HOLLAND PARK - Ilchester Place, Kensington, London W8 6LU
This is the borough’s largest park with 22.5 hectares of gardens, children’s play facilities, sports areas, large areas of woodland abundant with wildlife and the beautiful Kyoto Garden, a Japanese garden donated by the Chamber of Commerce of Kyoto in 1991. It is also the base of the borough’s Ecology Service. The Ecology Centre at Holland Park runs a series of family activities including a wildlife club for children (aged 8-14) and school holiday activities (for children aged 5-11). The park’s cafe offers children’s main meals and lunch boxes.

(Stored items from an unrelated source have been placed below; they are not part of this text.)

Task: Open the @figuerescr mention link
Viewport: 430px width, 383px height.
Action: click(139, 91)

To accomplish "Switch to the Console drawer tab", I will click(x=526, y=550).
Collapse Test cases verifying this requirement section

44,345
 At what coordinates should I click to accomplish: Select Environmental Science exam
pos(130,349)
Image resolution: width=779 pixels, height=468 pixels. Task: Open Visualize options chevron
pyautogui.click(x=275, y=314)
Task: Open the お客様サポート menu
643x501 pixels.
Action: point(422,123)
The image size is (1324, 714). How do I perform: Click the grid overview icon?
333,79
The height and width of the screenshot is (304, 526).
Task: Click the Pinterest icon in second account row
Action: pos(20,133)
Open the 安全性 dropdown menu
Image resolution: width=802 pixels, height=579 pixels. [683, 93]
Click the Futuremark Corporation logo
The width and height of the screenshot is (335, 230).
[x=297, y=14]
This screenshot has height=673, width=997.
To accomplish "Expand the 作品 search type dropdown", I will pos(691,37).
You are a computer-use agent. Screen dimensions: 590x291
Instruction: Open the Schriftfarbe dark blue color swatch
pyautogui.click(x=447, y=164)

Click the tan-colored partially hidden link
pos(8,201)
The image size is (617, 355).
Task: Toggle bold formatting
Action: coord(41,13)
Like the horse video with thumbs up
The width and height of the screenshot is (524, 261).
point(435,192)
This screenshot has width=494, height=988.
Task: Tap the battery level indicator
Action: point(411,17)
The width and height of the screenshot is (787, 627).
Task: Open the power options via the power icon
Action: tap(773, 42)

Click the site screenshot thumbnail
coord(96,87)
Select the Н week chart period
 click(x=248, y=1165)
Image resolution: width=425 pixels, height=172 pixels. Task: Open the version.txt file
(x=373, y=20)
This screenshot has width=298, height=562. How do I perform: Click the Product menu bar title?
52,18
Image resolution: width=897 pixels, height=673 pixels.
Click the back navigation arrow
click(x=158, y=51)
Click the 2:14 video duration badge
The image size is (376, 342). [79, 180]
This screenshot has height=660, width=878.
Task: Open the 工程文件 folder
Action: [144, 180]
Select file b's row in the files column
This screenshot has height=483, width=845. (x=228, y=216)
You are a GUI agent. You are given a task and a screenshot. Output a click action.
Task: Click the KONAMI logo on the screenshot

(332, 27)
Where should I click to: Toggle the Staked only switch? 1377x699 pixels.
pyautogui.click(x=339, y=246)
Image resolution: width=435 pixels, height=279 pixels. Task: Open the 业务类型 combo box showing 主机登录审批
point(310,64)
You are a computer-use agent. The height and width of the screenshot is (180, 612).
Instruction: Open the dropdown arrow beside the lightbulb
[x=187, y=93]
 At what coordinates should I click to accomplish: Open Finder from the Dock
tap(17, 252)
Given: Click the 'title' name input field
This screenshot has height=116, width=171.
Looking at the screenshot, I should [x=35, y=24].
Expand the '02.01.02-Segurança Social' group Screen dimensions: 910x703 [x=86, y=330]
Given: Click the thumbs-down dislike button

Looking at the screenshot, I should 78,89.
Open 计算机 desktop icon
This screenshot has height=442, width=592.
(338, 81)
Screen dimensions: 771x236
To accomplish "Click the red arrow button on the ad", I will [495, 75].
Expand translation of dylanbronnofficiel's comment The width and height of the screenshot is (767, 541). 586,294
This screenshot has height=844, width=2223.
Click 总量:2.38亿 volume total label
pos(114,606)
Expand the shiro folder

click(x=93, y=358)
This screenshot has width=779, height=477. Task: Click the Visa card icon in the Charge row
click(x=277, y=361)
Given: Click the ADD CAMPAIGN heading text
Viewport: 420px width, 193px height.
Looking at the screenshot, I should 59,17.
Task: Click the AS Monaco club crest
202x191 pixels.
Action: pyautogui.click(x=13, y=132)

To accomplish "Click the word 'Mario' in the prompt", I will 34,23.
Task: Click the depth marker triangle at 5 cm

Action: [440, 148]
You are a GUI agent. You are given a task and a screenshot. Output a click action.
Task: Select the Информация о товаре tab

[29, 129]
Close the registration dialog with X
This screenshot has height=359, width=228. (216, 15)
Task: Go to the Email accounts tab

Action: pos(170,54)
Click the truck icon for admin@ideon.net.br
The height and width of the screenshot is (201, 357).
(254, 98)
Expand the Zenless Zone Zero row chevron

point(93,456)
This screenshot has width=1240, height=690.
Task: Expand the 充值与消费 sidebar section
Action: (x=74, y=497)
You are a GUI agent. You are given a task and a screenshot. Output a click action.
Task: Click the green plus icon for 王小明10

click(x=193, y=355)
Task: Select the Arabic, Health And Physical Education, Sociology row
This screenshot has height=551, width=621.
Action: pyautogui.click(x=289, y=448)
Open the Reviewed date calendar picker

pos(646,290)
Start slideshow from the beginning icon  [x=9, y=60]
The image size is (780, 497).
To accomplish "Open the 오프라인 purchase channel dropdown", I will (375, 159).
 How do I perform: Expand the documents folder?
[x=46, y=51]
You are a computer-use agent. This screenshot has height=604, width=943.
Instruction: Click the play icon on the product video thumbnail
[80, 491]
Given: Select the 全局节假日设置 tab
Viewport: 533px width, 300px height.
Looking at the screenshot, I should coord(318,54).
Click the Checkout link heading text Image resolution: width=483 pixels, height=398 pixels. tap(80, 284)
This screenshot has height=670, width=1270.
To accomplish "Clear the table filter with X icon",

HYDE PARK - Hyde Park, London, W2 2UH
Hyde Park is the largest and perhaps the best known of the Royal Parks. There’s plenty of family friendly fun to be had here including swimming in or boating on the Serpentine, the Serpentine Galleries, dipping your toes into the Princess Diana Memorial Fountain, a modern wooden playground to the south of the park, deckchairs to hire and a range of wildlife to spot including wildfowl, birds, bats and minibeasts. There are two family friendly eateries with children’s meal options, a few refreshment kiosks and plenty of places to picnic.
KENSINGTON GARDENS - Kensington Gardens, London, W2 2UH
Directly adjacent to Hyde Park (they share the Serpentine Lake), Kensington Gardens is the home of Kensington Palace, two playgrounds (the famous Diana, Princess of Wales’ Memorial Playground and the more basic Buckhill Playground), the Italian Gardens, Peter Pan Statue and the Serpentine Galleries. The 7 mile, Diana Memorial Walk also winds through the Gardens as well as other Royal Parks. If all that sounds like too much hard walk, hire a deck chair, have a picnic and let your little ones play on the grass. There are tfamily friendly eateries, the laid back Broadwalk Cafe which does yummy kids pizza meals (and pizza for grown-ups too!) next to the Diana Playground, the cafe inside Kensington Palace and the more formal Orangery at Kensington Palace.
SERPENTINE LIDO - Hyde Park, London, W2 2UH
Located in Hyde Park, the Serpentine Lido has been a Londoner’s summer escape for over 100 years. Swim in the Serpentine, in an open water area of 30x100metres, play in the paddling pool or playground, hire a sun lounger and grab a bite to eat at the lakeside family friendly Lido Cafe Bar. There’s a strict ratio of 2 adults to every child in the Serpentine and remember, it might be very cold, so children might need wetsuits if you have them. If you happen to be in Hyde Park on Christmas morning you can watch the Serpentine Swimming Club in their famous annual race!
BROADWALK CAFE (KENSINGTON GARDENS) - Broad Walk, London, W2 2UH
A fairly simple, friendly park cafe with outdoor seating but serves delicious flatbread pizzas and ice-creams and other items. The cafe is right next door to the Diana Memorial Playground.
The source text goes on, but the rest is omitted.